Raramente eseguito in Italia, Haas è stato al centro di un ampio progetto ospitato a Matera, capitale europea della cultura 2019. Dopo aver esplorato le potenzialità acustiche dei sassi materani, Haas ha composto sei lavori per organici differenti, tra i quali il Quartetto n. 11, eseguiti nei luoghi storici della città nell’arco di un’intera giornata, facendo scoprire al pubblico la forza rituale e incantatoria della sua musica.
Per i magistrali allestimenti di Ariodante di Händel (Piccola Scala), della Götterdämmerung di Wagner (Firenze) e della Semiramide di Rossini (Torino).
Per aver tradotto, con ironica freschezza ed eleganza, il tono semiserio dell’opera rendendo visibili, in equilibrio sottile fra realismo e fantasia, i microcosmi caratteriali di ciascun personaggio attraverso il garbo stilistico dei costumi novecenteschi e la fluida inventiva scenica, messa in atto da Federica Parolini utilizzando giganti scatole in latta delimitanti spazi scomponibili, viste come sotto l’effetto di una lente d’ingrandimento che è specchio dei sentimenti.
Per l’alto profilo progettuale e per l’efficacia qualitativa degli esiti a valenza internazionale messi a segno dal giovane ensemble paneuropeo, creato con tirocinio triennale e su geometria variabile entro una vivace rete d’intesa fra gli ambiti della ricerca musicologico-scientifica e della formazione e promozione di nuovi talenti, con la duplice finalità di produrre e restituire, sia in sede concertistica sia discografica, repertori strumentali e teatrali rari o inediti del Sei-Settecento musicale non solo di scuola napoletana.
Misia Jannoni Sebastianini violino Martina Santarone viola Simone Chiominto violoncello Antonino Fiumara pianoforte.

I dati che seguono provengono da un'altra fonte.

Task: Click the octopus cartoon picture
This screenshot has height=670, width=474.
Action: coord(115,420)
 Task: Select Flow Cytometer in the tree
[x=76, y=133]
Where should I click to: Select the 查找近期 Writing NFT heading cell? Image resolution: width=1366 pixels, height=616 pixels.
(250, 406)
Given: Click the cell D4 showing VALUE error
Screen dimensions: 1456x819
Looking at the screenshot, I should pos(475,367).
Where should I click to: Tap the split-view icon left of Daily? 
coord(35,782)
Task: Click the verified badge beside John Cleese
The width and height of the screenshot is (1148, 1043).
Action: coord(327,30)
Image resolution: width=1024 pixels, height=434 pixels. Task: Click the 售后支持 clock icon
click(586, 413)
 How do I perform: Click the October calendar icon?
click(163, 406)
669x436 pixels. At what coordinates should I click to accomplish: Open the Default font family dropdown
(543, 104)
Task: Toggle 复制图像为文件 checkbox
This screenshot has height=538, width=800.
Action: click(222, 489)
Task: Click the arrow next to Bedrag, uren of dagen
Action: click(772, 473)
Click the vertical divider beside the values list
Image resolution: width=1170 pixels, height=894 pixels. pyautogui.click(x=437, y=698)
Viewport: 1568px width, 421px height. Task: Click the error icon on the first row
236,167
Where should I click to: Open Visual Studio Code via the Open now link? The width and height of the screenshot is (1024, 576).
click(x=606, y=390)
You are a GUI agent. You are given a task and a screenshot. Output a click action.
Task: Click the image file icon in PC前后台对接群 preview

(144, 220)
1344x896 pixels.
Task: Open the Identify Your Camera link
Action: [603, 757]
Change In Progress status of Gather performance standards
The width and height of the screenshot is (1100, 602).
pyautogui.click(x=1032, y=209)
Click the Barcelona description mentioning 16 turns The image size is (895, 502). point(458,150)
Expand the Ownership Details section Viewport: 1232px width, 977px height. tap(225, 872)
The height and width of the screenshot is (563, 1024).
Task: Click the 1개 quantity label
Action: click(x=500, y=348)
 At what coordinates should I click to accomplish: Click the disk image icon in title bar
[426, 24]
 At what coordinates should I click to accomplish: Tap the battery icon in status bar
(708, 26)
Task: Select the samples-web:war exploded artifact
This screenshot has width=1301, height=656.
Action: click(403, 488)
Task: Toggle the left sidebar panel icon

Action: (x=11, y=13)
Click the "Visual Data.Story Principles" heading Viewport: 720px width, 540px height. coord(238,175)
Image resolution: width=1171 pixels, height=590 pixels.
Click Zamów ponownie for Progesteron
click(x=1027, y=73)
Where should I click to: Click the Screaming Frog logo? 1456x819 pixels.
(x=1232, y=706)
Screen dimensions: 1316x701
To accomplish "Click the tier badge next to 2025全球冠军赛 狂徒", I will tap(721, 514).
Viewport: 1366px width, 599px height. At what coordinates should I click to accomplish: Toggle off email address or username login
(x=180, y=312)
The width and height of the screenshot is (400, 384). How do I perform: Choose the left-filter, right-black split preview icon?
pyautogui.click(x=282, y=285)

Per la capacità di realizzare, con regolarità dal 2005, una rassegna di opere da camera e di spettacoli per ragazzi allestiti dal vivo, ponendo al centro, nelle differenti declinazioni, il linguaggio teatrale lirico-musicale, offerto in un originale repertorio creato appositamente per bambini e ragazzi. Perseguendo al tempo stesso la valorizzazione dell’esecuzione dal vivo, l’originalità delle commissioni a giovani compositori proposte sovente in prima esecuzione e il fondamentale coinvolgimento del pubblico più giovane.